Borderlands 3? Homeworld 3? Who chose these games? Why not just use the current top 10 on Steam atm?

  • "To test the performance impact of this operating system choice, we started with the SteamOS version of the Legion Go S (provided by Lenovo) and tested five high-end 3D games released in the last five years using built-in benchmarking tools..."

    those games come with benchmark tools

    • Borderlands 3 was 2019. Homeworld 3 has a 38% on Steam and sold poorly. I highly doubt it ever received patches or optimizations. Again, these feel unbelievably arbitrary, as if someone just wanted to push a narrative.

      2 replies →

  • Counter Strike 2 (lol, steam says 2012), DOTA 2 (2013), PUBG (2017), Bongo Cat, Elden Ring: Nightreign (2025), Peak (2025), Rainbow Six Siege (2015), Dune Awakening (2025), Marvel Rivals (2024), aaaaaand Wallpaper Engine.

    Now, maybe you cut out Bongo Cat and Wallpaper Engine, those aren't games. Next on the list we'd have Apex Legends (2020) and Warframe (2013).

    Few of these games tell you much about performance. And I don't think many of them have ways to get a consistent, quick performance measurement. I think the article authors made a pretty good set of choices, tbh.
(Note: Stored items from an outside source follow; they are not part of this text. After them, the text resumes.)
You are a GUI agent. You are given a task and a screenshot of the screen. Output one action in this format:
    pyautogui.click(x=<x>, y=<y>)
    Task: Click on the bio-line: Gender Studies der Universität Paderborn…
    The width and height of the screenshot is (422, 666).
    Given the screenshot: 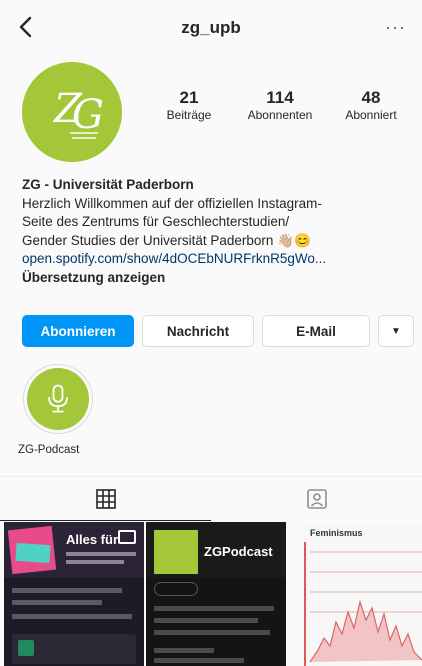 What is the action you would take?
    pyautogui.click(x=166, y=240)
    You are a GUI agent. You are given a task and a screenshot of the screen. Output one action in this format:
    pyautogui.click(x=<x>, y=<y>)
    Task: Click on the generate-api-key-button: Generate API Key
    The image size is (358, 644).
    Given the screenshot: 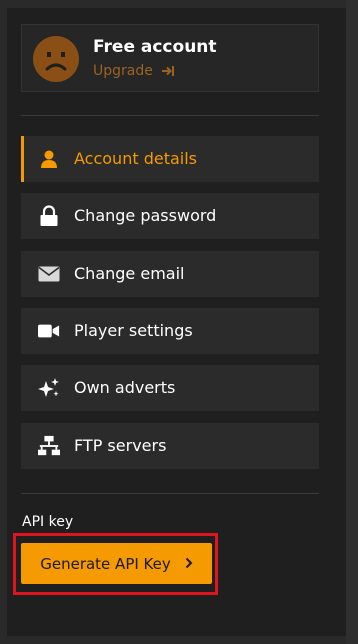 What is the action you would take?
    pyautogui.click(x=116, y=564)
    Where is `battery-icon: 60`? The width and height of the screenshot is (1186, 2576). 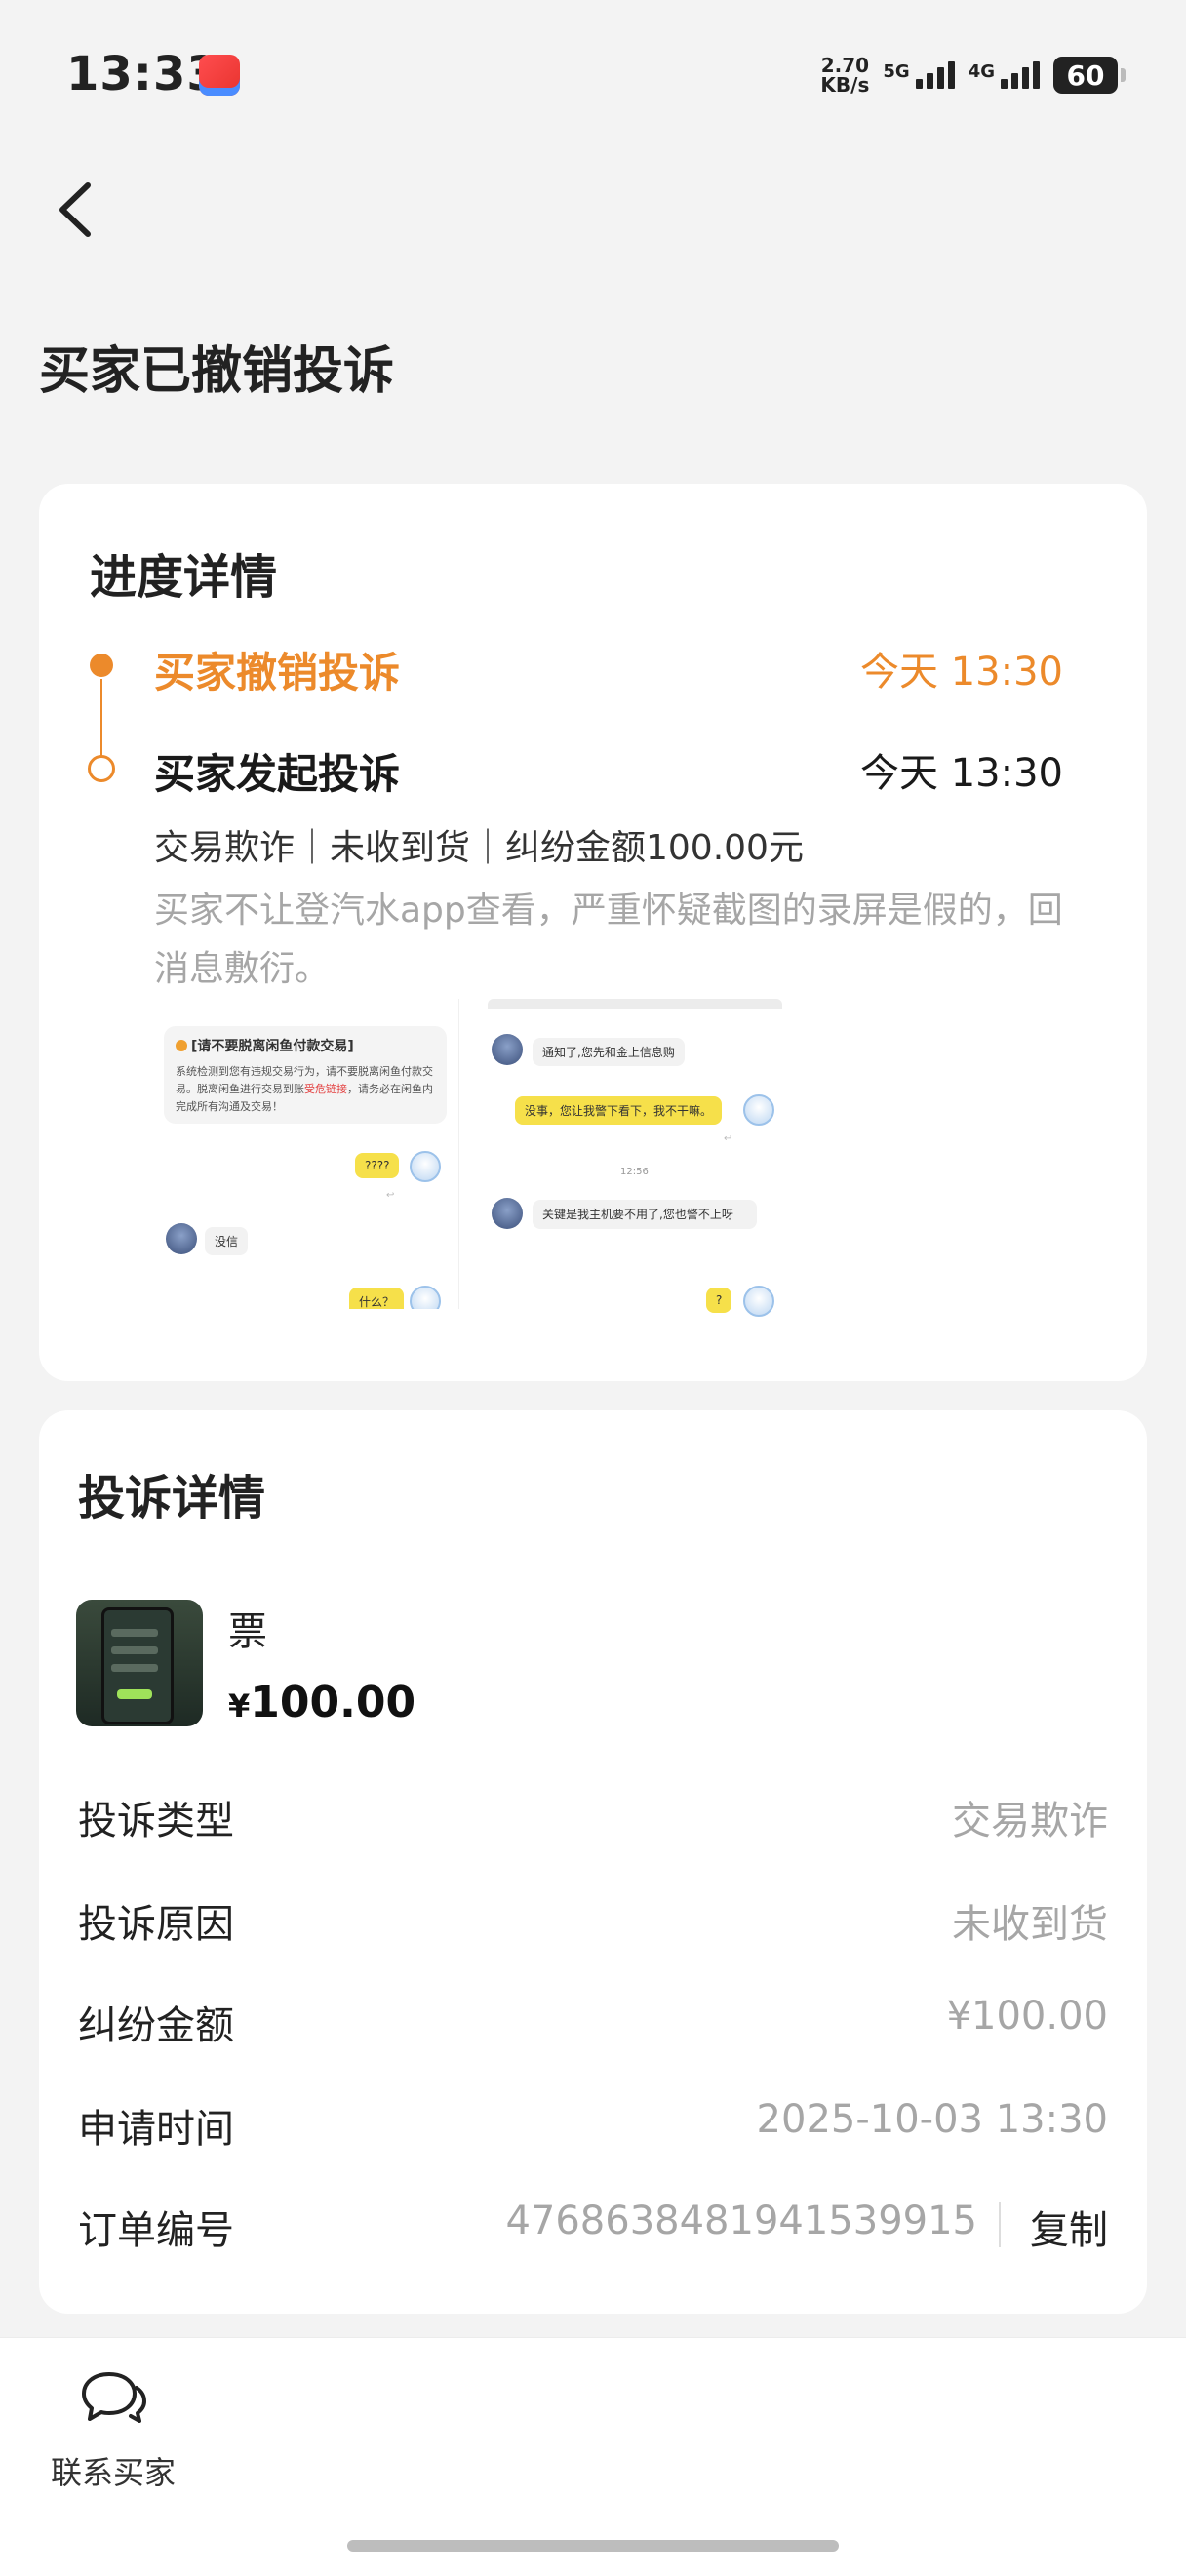 battery-icon: 60 is located at coordinates (1090, 76).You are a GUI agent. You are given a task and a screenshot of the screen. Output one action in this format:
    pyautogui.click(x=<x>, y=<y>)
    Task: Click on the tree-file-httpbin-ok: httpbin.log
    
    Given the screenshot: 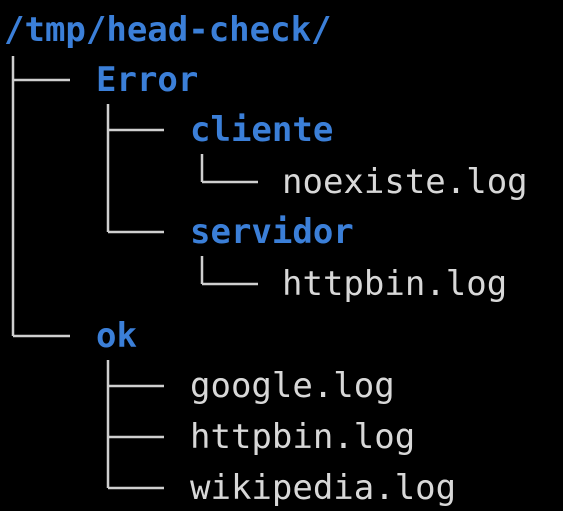 What is the action you would take?
    pyautogui.click(x=303, y=437)
    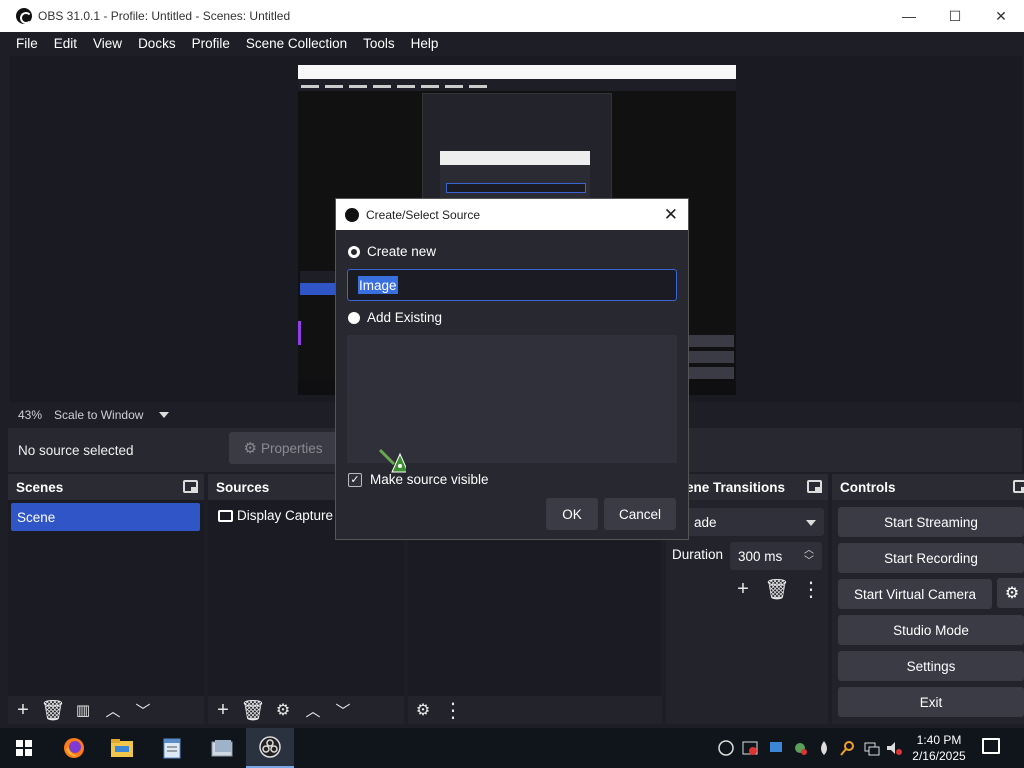 The image size is (1024, 768). Describe the element at coordinates (211, 44) in the screenshot. I see `menu-profile: Profile` at that location. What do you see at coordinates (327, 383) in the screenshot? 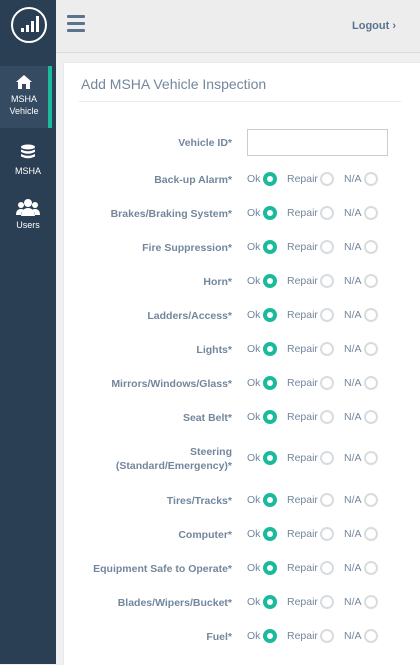
I see `mirrors-windows-glass-repair-radio` at bounding box center [327, 383].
Every simple code base / API is faster than mature API’s due to the fact they do less. A simple string handling library which isnt biderectional, doesnt cater to people with accessibility, doesnt take locale formatting into account, doesnt cover 100% unicode spec will always be faster than complex code that does.

Code and kernels that target known hardware doesn’t need dynamic conditional code to handle unpredictable hardware. This will be faster.

General purpose operating systems handle printing events, background updates, periodic online checks, network discovery, maintenance jobs etc, all these operations consume resources and time.

Yes, Steam deck on Linux will run faster than equivalent games on Windows. But Steam deck on a smaller OS like Haiku will run even faster than Linux.

Engineering is a compromise. A F1 car can corner faster than a passanger car. But it probably sucks to reverse park. Also, I cannot imagine using a sports car for grocery shopping and hauling furniture from Ikea.